# Learning experiences



## goathappy (Oct 5, 2007)

Well I guess goat raising in itself is a learning experience, but throughout the years you've had goats, what things have you learned for each year you've had goats?
We've had goats almost 3 years:
2005: Basically learned everything you're NOT supposed to do, what you're not supposed to feed, where you're not supposed to buy goats from; Also learned about Shipping Fever, infertility problems and abortions
2006: Kidding problems, sore mouth and goat polio
2007: pneumonia(only 2 cases luckily) dehorning, head trauma, hoof rot(only 2 cases)

That's what I've learned so far and there's still so much more to learn yet!


----------



## Crissa (Oct 7, 2007)

I haven't even had mine a year yet! I've learned that they're addictive, escape artists (still!!! :evil: ), sweet, and fun to show! I've learned different breeds, characteristics you look for, that they grow slower than sheep so that I can't breed them until next year  , and bunch of other things!  I can't wait for the kidding experiences!


----------



## Muddy Creek Farm (Oct 5, 2007)

2007 - I learned........ a LOT!

I have learned alot from Goathappy (Sarah) And of course GW and now the GoatSpot =) I have had goats one year to the day  ) I have learned how to milk, clip, feed, SHOW 0____0, I have learned about conformation, disbudding, how to treat a Mountain Laurel poisoned goat, Coccidia etc.....
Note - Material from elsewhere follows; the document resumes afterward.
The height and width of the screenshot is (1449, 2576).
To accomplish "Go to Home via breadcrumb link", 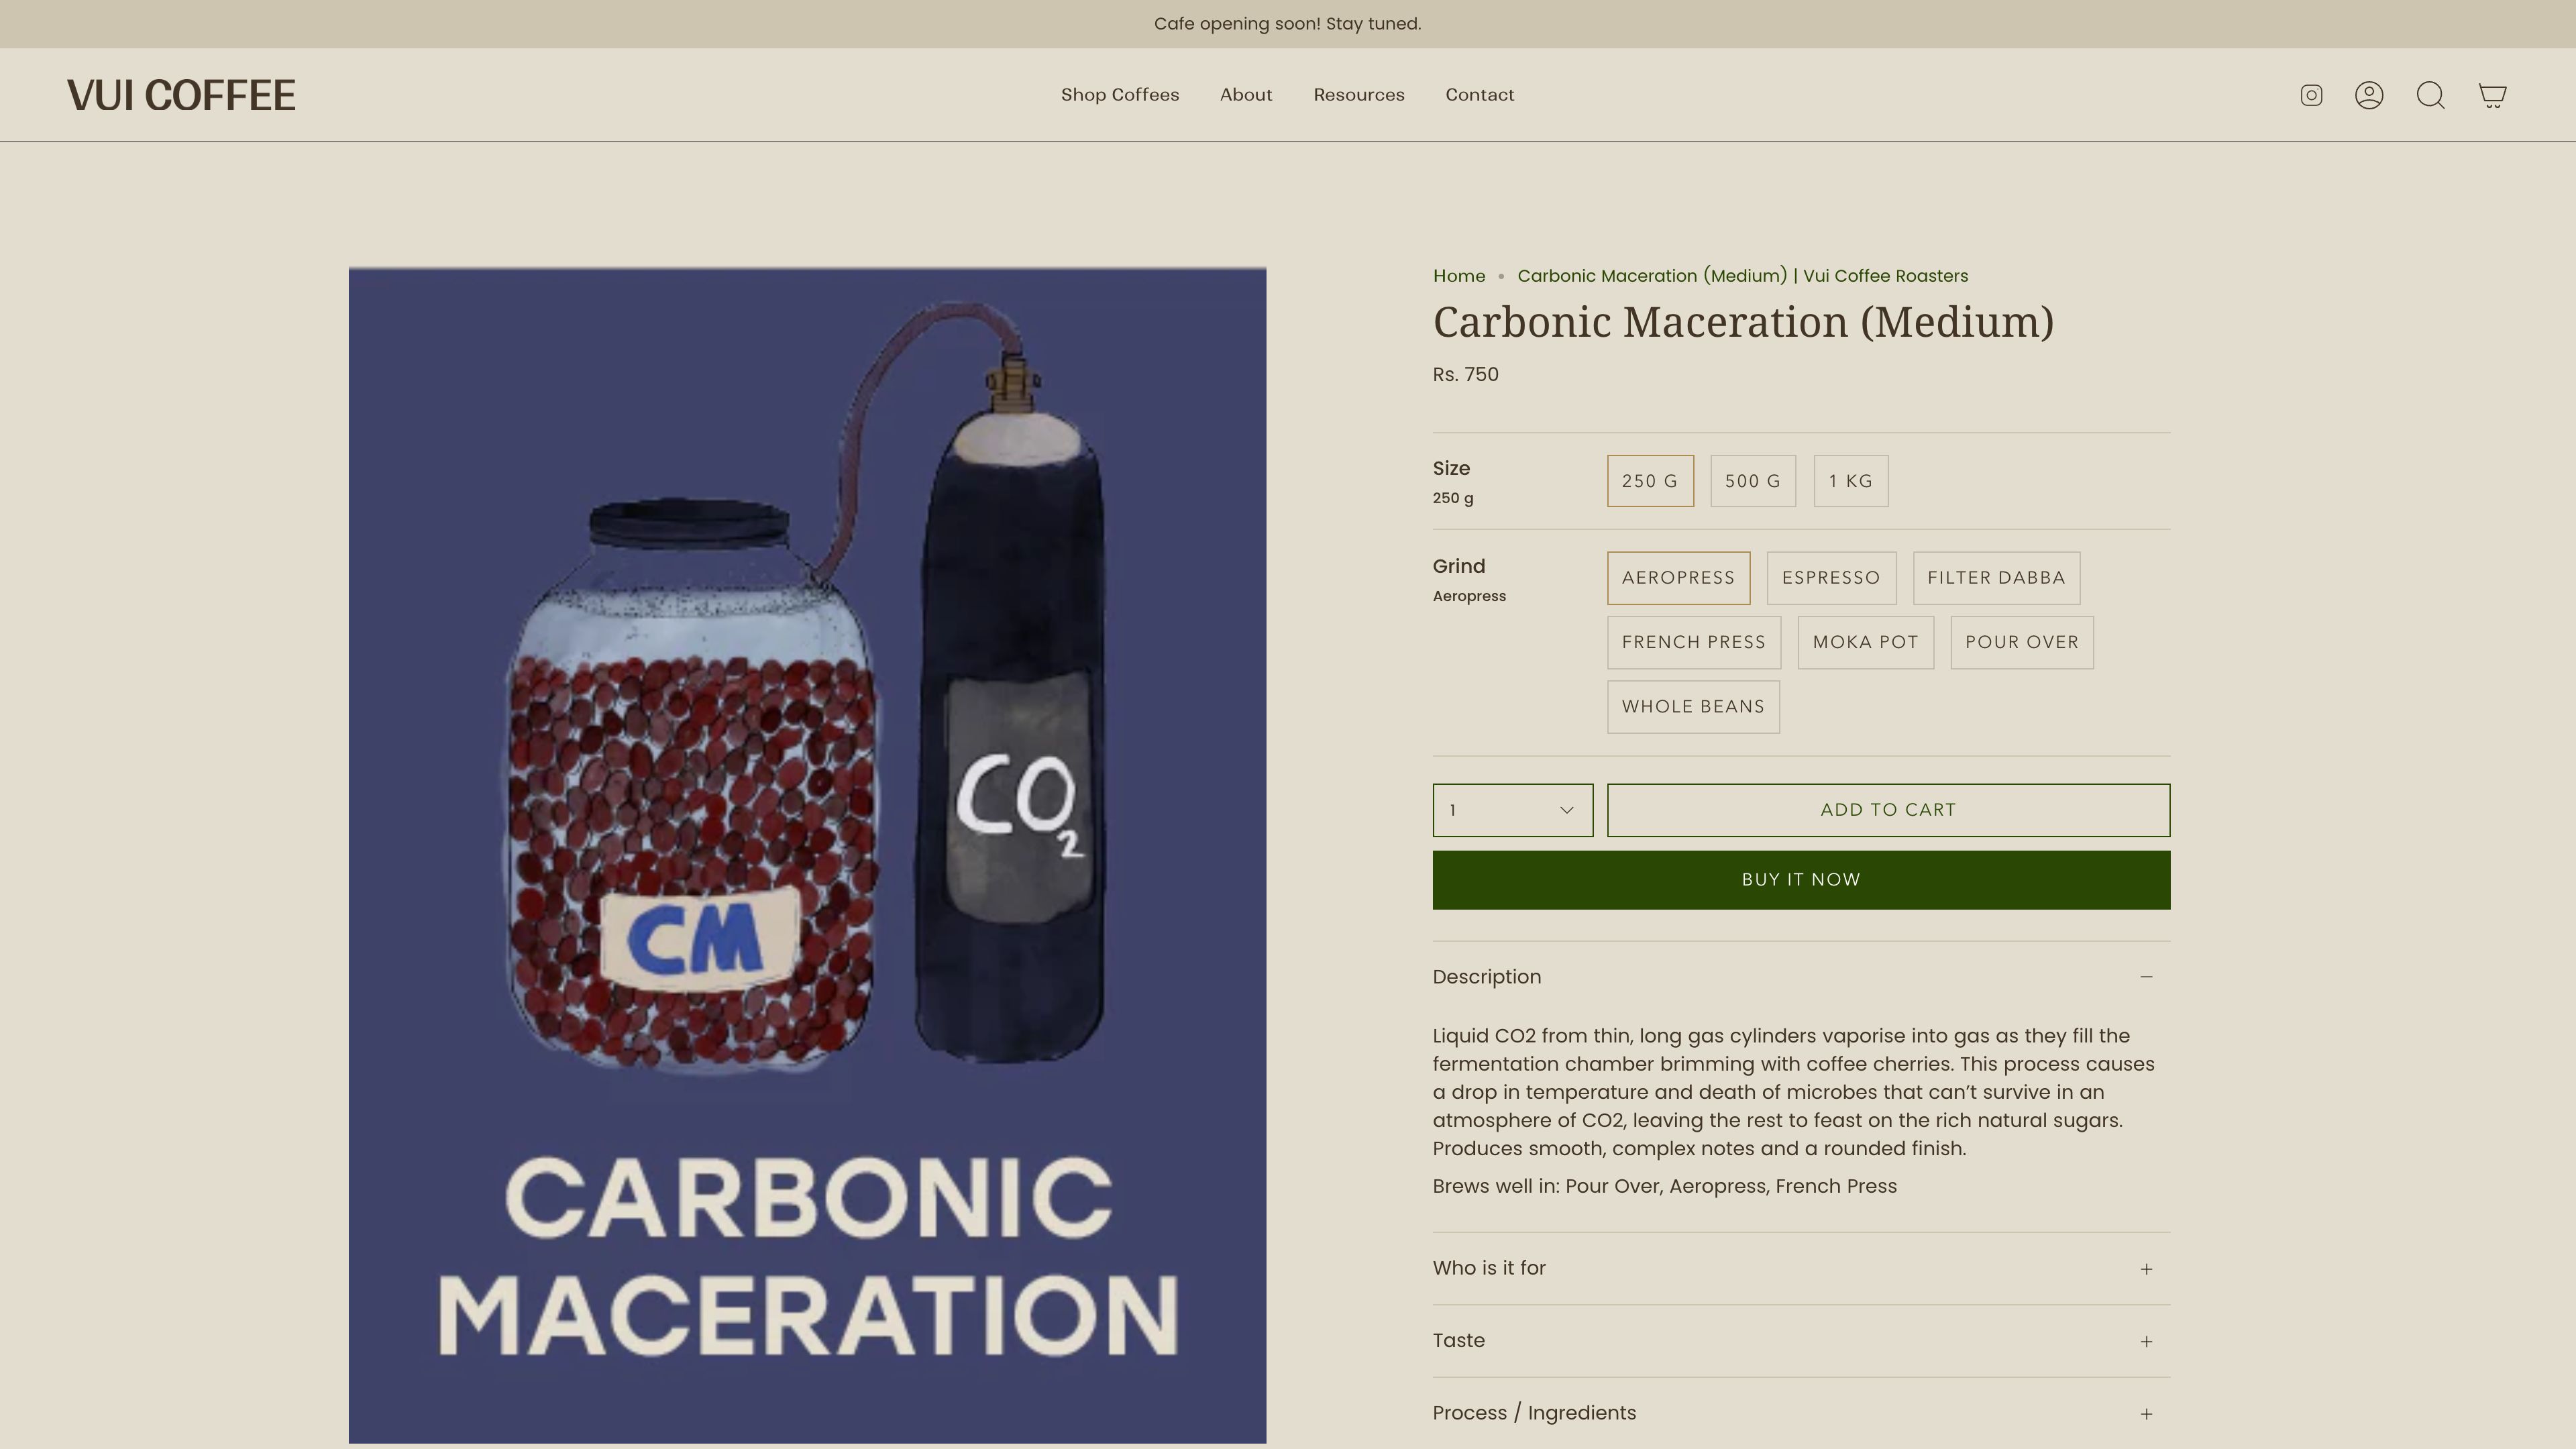I will 1458,276.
Oh and how to make websites FOR my goats lol


----------



## goathappy (Oct 5, 2007)

Congratulations on your one year aniversary of owning goats!! *clicks the wine glasses full of goat milk* lol
Oh, I forgot about milking goats, I learned that in 2005  Not just any goat did I learn on, a kicky yearling! those are the best lol


----------



## sweetgoats (Oct 18, 2007)

I do believe, I have been blessed. I have been doing this for 8 years now, and I have only lost one of MY own, and that was due to cancer. But because of all the help and great info I get here and other places, I am ready (so I think) in case something goes wrong. I did have my first case of bloat this summer, although I knew what to do, you start questioning your self if you are doing everything right. I was able to save my bog boy, that is just a big huge baby. Again I saved him because the people on GW were telling me I was going the things correct, and just reassured that I was doing it right.
I guess when we start to think we know it all, that is when we need to get out of the goat world, because even the Vets, and the schools are learning stuff everyday.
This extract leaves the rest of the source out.